## [AIM OF THE TASK]
Write out every entry below word for word, leaving nothing out.

## [RECORDS TO USE]
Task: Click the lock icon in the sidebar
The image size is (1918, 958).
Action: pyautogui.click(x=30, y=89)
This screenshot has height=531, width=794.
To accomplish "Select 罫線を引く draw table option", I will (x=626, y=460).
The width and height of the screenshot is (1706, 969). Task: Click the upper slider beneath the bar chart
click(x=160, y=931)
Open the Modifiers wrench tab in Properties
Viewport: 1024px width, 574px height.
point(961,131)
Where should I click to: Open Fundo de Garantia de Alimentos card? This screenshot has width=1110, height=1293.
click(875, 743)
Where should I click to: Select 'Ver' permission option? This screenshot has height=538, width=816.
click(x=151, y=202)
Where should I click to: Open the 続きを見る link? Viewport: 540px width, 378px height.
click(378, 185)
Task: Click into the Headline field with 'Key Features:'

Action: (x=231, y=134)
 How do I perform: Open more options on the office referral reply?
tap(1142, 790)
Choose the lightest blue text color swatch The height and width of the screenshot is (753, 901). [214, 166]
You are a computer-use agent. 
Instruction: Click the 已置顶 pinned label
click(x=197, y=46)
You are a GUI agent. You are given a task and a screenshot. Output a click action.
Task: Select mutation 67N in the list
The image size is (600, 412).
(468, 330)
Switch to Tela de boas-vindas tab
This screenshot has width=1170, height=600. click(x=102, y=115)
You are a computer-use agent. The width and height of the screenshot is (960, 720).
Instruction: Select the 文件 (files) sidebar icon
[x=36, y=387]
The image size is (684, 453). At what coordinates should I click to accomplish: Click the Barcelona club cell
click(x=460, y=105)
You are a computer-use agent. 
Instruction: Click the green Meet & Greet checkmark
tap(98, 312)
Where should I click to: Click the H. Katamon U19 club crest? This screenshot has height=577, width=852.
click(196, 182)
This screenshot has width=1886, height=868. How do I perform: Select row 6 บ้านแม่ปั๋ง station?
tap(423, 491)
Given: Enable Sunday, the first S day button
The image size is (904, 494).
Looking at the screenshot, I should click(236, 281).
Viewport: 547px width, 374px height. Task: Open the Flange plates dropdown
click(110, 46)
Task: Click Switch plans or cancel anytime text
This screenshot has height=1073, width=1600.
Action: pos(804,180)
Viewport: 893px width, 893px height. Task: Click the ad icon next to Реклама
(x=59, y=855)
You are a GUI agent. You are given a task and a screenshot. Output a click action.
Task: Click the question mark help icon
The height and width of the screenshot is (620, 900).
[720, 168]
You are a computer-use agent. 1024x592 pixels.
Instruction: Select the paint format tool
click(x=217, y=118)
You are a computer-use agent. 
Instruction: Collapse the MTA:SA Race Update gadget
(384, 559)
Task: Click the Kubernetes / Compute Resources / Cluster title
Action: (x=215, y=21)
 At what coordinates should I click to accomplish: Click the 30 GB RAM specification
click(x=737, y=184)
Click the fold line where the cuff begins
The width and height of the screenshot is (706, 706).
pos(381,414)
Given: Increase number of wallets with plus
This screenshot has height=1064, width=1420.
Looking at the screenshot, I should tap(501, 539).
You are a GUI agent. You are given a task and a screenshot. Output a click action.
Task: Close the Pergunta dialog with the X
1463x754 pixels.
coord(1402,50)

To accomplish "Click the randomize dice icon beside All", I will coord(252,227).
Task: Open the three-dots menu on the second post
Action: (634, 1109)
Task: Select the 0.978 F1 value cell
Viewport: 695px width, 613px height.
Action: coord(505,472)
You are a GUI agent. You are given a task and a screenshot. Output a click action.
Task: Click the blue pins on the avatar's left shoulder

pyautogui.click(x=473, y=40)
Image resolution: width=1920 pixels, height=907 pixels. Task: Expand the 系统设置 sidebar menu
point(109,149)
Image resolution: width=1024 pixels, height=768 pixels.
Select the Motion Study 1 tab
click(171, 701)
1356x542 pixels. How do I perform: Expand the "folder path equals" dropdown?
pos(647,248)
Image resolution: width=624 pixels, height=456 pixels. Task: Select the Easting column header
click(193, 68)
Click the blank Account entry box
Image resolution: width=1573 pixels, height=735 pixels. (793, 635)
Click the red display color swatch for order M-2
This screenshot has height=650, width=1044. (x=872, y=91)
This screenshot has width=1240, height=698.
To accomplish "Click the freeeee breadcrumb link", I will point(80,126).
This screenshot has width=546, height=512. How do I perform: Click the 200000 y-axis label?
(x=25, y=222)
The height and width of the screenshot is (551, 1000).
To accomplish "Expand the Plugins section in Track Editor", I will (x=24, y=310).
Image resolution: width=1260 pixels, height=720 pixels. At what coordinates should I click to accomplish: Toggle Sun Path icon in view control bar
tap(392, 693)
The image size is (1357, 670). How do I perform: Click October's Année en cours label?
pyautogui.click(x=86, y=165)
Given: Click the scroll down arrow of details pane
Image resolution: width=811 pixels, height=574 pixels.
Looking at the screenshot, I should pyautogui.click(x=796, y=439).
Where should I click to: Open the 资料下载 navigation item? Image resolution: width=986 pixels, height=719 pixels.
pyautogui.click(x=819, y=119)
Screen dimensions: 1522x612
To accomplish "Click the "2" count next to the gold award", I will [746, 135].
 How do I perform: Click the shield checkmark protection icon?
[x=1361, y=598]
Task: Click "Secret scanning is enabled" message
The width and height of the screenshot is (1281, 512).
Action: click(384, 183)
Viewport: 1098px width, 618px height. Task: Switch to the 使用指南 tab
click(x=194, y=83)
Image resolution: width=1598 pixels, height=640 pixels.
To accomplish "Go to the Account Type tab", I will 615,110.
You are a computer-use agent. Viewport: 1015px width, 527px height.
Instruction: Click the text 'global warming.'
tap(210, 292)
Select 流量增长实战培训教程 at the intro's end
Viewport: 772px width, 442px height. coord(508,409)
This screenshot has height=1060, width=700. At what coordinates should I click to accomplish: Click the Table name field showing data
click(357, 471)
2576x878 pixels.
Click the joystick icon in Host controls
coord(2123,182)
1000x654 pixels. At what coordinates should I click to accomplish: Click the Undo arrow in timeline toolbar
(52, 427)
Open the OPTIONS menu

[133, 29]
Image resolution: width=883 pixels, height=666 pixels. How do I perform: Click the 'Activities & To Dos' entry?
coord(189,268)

## [EXPECTED ANSWER]
Task: Click the lock icon in the sidebar
The image size is (1918, 958).
Action: pyautogui.click(x=30, y=89)
This screenshot has height=531, width=794.
To accomplish "Select 罫線を引く draw table option", I will (x=626, y=460).
The width and height of the screenshot is (1706, 969). Task: Click the upper slider beneath the bar chart
click(x=160, y=931)
Open the Modifiers wrench tab in Properties
Viewport: 1024px width, 574px height.
point(961,131)
Where should I click to: Open Fundo de Garantia de Alimentos card? This screenshot has width=1110, height=1293.
click(875, 743)
Where should I click to: Select 'Ver' permission option? This screenshot has height=538, width=816.
click(x=151, y=202)
Where should I click to: Open the 続きを見る link? Viewport: 540px width, 378px height.
click(378, 185)
Task: Click into the Headline field with 'Key Features:'

Action: (x=231, y=134)
 How do I perform: Open more options on the office referral reply?
tap(1142, 790)
Choose the lightest blue text color swatch The height and width of the screenshot is (753, 901). [214, 166]
You are a computer-use agent. 
Instruction: Click the 已置顶 pinned label
click(x=197, y=46)
You are a GUI agent. You are given a task and a screenshot. Output a click action.
Task: Select mutation 67N in the list
The image size is (600, 412).
(468, 330)
Switch to Tela de boas-vindas tab
This screenshot has width=1170, height=600. click(x=102, y=115)
You are a computer-use agent. The width and height of the screenshot is (960, 720).
Instruction: Select the 文件 (files) sidebar icon
[x=36, y=387]
The image size is (684, 453). At what coordinates should I click to accomplish: Click the Barcelona club cell
click(x=460, y=105)
You are a computer-use agent. 
Instruction: Click the green Meet & Greet checkmark
tap(98, 312)
Where should I click to: Click the H. Katamon U19 club crest? This screenshot has height=577, width=852.
click(196, 182)
This screenshot has width=1886, height=868. How do I perform: Select row 6 บ้านแม่ปั๋ง station?
tap(423, 491)
Given: Enable Sunday, the first S day button
The image size is (904, 494).
Looking at the screenshot, I should click(236, 281).
Viewport: 547px width, 374px height. Task: Open the Flange plates dropdown
click(110, 46)
Task: Click Switch plans or cancel anytime text
This screenshot has height=1073, width=1600.
Action: pos(804,180)
Viewport: 893px width, 893px height. Task: Click the ad icon next to Реклама
(x=59, y=855)
You are a GUI agent. You are given a task and a screenshot. Output a click action.
Task: Click the question mark help icon
The height and width of the screenshot is (620, 900).
[720, 168]
You are a computer-use agent. 1024x592 pixels.
Instruction: Select the paint format tool
click(x=217, y=118)
You are a computer-use agent. 
Instruction: Collapse the MTA:SA Race Update gadget
(384, 559)
Task: Click the Kubernetes / Compute Resources / Cluster title
Action: (x=215, y=21)
 At what coordinates should I click to accomplish: Click the 30 GB RAM specification
click(x=737, y=184)
Click the fold line where the cuff begins
The width and height of the screenshot is (706, 706).
pos(381,414)
Given: Increase number of wallets with plus
This screenshot has height=1064, width=1420.
Looking at the screenshot, I should tap(501, 539).
You are a GUI agent. You are given a task and a screenshot. Output a click action.
Task: Close the Pergunta dialog with the X
1463x754 pixels.
coord(1402,50)

To accomplish "Click the randomize dice icon beside All", I will coord(252,227).
Task: Open the three-dots menu on the second post
Action: (634, 1109)
Task: Select the 0.978 F1 value cell
Viewport: 695px width, 613px height.
Action: coord(505,472)
You are a GUI agent. You are given a task and a screenshot. Output a click action.
Task: Click the blue pins on the avatar's left shoulder

pyautogui.click(x=473, y=40)
Image resolution: width=1920 pixels, height=907 pixels. Task: Expand the 系统设置 sidebar menu
point(109,149)
Image resolution: width=1024 pixels, height=768 pixels.
Select the Motion Study 1 tab
click(171, 701)
1356x542 pixels. How do I perform: Expand the "folder path equals" dropdown?
pos(647,248)
Image resolution: width=624 pixels, height=456 pixels. Task: Select the Easting column header
click(193, 68)
Click the blank Account entry box
Image resolution: width=1573 pixels, height=735 pixels. (793, 635)
Click the red display color swatch for order M-2
This screenshot has height=650, width=1044. (x=872, y=91)
This screenshot has width=1240, height=698.
To accomplish "Click the freeeee breadcrumb link", I will point(80,126).
This screenshot has width=546, height=512. How do I perform: Click the 200000 y-axis label?
(x=25, y=222)
The height and width of the screenshot is (551, 1000).
To accomplish "Expand the Plugins section in Track Editor", I will (x=24, y=310).
Image resolution: width=1260 pixels, height=720 pixels. At what coordinates should I click to accomplish: Toggle Sun Path icon in view control bar
tap(392, 693)
The image size is (1357, 670). How do I perform: Click October's Année en cours label?
pyautogui.click(x=86, y=165)
Given: Click the scroll down arrow of details pane
Image resolution: width=811 pixels, height=574 pixels.
Looking at the screenshot, I should pyautogui.click(x=796, y=439).
Where should I click to: Open the 资料下载 navigation item? Image resolution: width=986 pixels, height=719 pixels.
pyautogui.click(x=819, y=119)
Screen dimensions: 1522x612
To accomplish "Click the "2" count next to the gold award", I will [746, 135].
 How do I perform: Click the shield checkmark protection icon?
[x=1361, y=598]
Task: Click "Secret scanning is enabled" message
The width and height of the screenshot is (1281, 512).
Action: click(384, 183)
Viewport: 1098px width, 618px height. Task: Switch to the 使用指南 tab
click(x=194, y=83)
Image resolution: width=1598 pixels, height=640 pixels.
To accomplish "Go to the Account Type tab", I will 615,110.
You are a computer-use agent. Viewport: 1015px width, 527px height.
Instruction: Click the text 'global warming.'
tap(210, 292)
Select 流量增长实战培训教程 at the intro's end
Viewport: 772px width, 442px height. coord(508,409)
This screenshot has height=1060, width=700. At what coordinates should I click to accomplish: Click the Table name field showing data
click(357, 471)
2576x878 pixels.
Click the joystick icon in Host controls
coord(2123,182)
1000x654 pixels. At what coordinates should I click to accomplish: Click the Undo arrow in timeline toolbar
(52, 427)
Open the OPTIONS menu

[133, 29]
Image resolution: width=883 pixels, height=666 pixels. How do I perform: Click the 'Activities & To Dos' entry?
coord(189,268)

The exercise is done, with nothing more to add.